AS A communication professor and practitioner, I abhor the abuses committed by individuals on social media, especially those who post just anything they do even if it does not have relevance to other people.

I would say that the effort of the new chief of the Department of Public Services (DPS) in immediately publicizing on social media what his office is doing, not to mention his quick defense against any issue that hounds the chief executive, is fairly justified with the lesser garbage on the streets.

I am not saying that trash is totally eradicated just after six months of the Labella administration, but in places that I always went to, it has drastically dropped and if there was still litter left, that is the handiwork of undisciplined residents who put out the garbage after the scheduled collection.

Keep those work-related posts coming because at least the public has a mechanism to know how their taxes are being spent and for us to validate if the social media projection effort corresponds to actual efficiency in dispensing public service.

However, there is another thing that I want the leadership of DPS to also focus on, aside from garbage collection. Please hose down and disinfect roadsides and sidewalks used as instant urinals that already acquired the pungent smell of ammonia.

One place that I have been to thrice last week that is emitting the strong smell of urine is that portion of M.C. Briones St. starting from the corner of D. Jakosalem towards Carbon Market. Pictures of the place being cleaned are seen all over social media yet the place is still stinking from human leak.

What is ironic is that the place is proximate to the Cebu City Hall. The strong stench of urine is not confined to that space but spreads also to many areas in the downtown district that usually look like dumpsites and are poorly lighted.

The area that I am referring to near City Hall is that portion where vegetables are displayed from the evening until dawn, but I wonder where the vendors occupying this space would go to relieve themselves.

I am not accusing the vendors of urinating on the sidewalk but I could not be mistaken that the stinky odor that greeted me after attending the 4 a.m. novena of the Sto.

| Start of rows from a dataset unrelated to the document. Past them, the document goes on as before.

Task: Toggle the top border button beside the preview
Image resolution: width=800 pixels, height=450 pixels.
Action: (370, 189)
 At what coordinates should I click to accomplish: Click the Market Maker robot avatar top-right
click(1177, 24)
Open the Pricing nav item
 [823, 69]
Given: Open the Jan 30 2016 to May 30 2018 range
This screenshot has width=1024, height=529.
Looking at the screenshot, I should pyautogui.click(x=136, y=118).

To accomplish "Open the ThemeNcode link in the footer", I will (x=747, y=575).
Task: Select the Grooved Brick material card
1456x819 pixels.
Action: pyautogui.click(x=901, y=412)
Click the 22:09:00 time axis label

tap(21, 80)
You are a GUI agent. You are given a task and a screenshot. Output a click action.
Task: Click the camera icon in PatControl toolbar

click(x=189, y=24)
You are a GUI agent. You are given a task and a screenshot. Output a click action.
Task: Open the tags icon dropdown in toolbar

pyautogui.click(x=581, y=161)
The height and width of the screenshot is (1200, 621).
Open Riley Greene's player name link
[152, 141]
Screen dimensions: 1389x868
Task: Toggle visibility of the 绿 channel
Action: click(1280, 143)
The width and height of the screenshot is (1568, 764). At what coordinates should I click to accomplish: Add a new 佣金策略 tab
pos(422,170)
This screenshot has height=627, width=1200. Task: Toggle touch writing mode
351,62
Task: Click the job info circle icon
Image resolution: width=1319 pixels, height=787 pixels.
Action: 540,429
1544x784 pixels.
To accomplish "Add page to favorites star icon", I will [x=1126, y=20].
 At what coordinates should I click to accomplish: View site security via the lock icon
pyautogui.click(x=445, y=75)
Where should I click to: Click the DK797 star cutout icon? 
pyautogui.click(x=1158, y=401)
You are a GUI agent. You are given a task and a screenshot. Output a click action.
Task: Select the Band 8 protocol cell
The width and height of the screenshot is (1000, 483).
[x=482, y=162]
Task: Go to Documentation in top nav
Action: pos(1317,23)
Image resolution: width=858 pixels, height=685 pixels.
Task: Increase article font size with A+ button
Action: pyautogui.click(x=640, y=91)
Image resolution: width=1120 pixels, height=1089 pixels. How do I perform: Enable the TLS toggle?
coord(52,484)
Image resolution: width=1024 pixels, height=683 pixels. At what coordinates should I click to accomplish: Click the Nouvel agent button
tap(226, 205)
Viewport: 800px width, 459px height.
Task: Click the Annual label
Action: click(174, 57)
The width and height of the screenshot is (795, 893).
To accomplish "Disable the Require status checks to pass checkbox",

Niño on my way out to get a ride came from urine.

On the other side of Carbon Market, specifically beside Mt. Carmel Parish Recoletos right across the Freedom Park, the problem of heavy urine stench was solved with the construction of a public urinal attached to the wall of the parish along Leon Kilat St. The public urinal was established and maintained by the parish to prevent anyone from urinating on the street.

The City Government should look into how the parish undertook the project that drastically lessened the abhorrent smell in the area because passersby now use the urinal, instead of awkwardly relieving themselves against the walls.

For the meantime, before the City could construct public urinals, please freshen up stinky sidewalks in the downtown area by dousing water and some disinfectant before the situation becomes a public health issue.